THE TASK =
Reproduce the data below verbatim, omitting the pictures.

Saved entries
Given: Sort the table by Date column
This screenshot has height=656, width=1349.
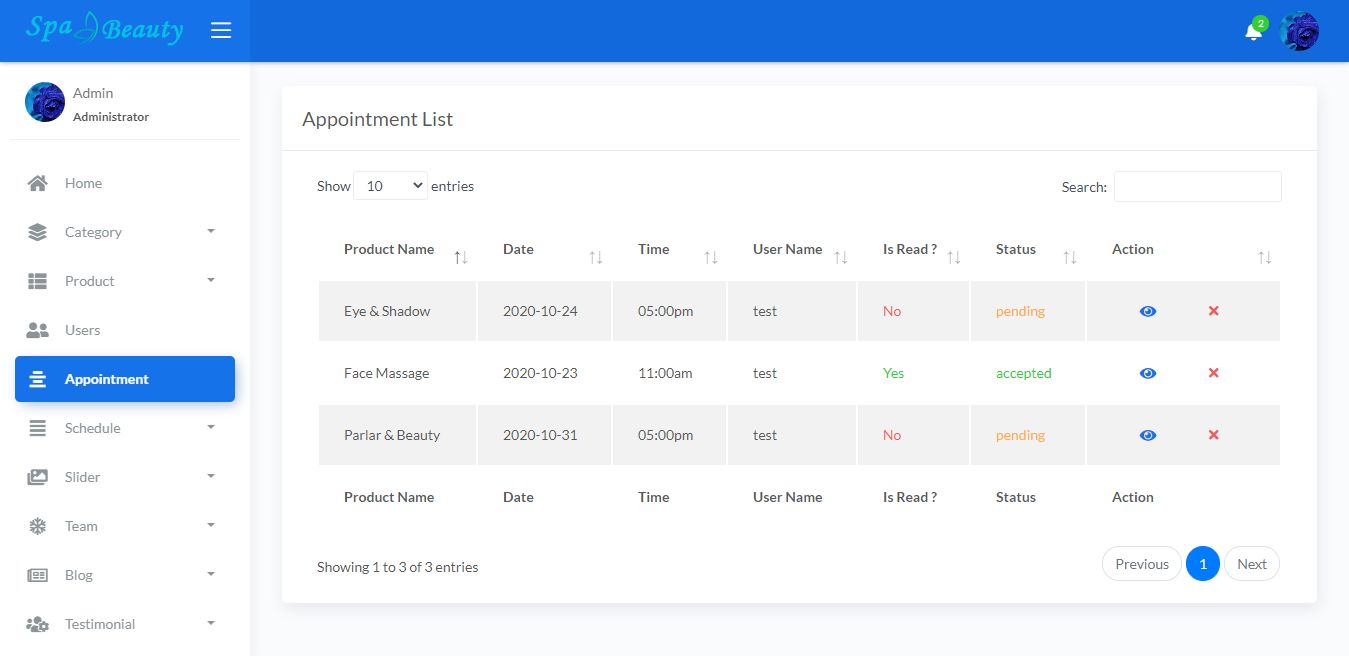Looking at the screenshot, I should point(595,257).
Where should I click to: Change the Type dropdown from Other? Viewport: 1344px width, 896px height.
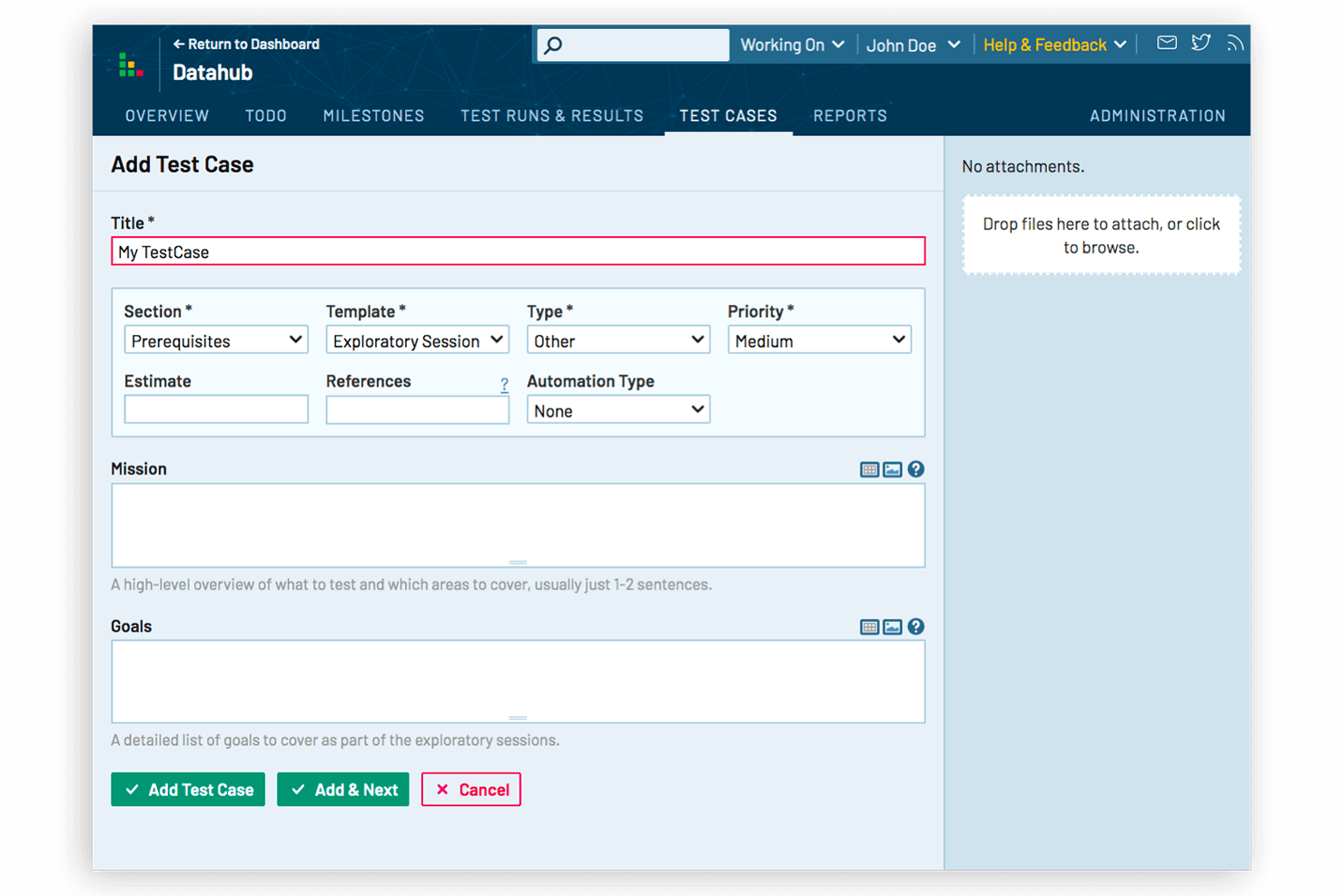click(x=618, y=340)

EXERCISE OUTPUT =
Given: Sort the table by Date column
This screenshot has height=656, width=1349.
Looking at the screenshot, I should point(595,257).
Where should I click to: Change the Type dropdown from Other? Viewport: 1344px width, 896px height.
click(x=618, y=340)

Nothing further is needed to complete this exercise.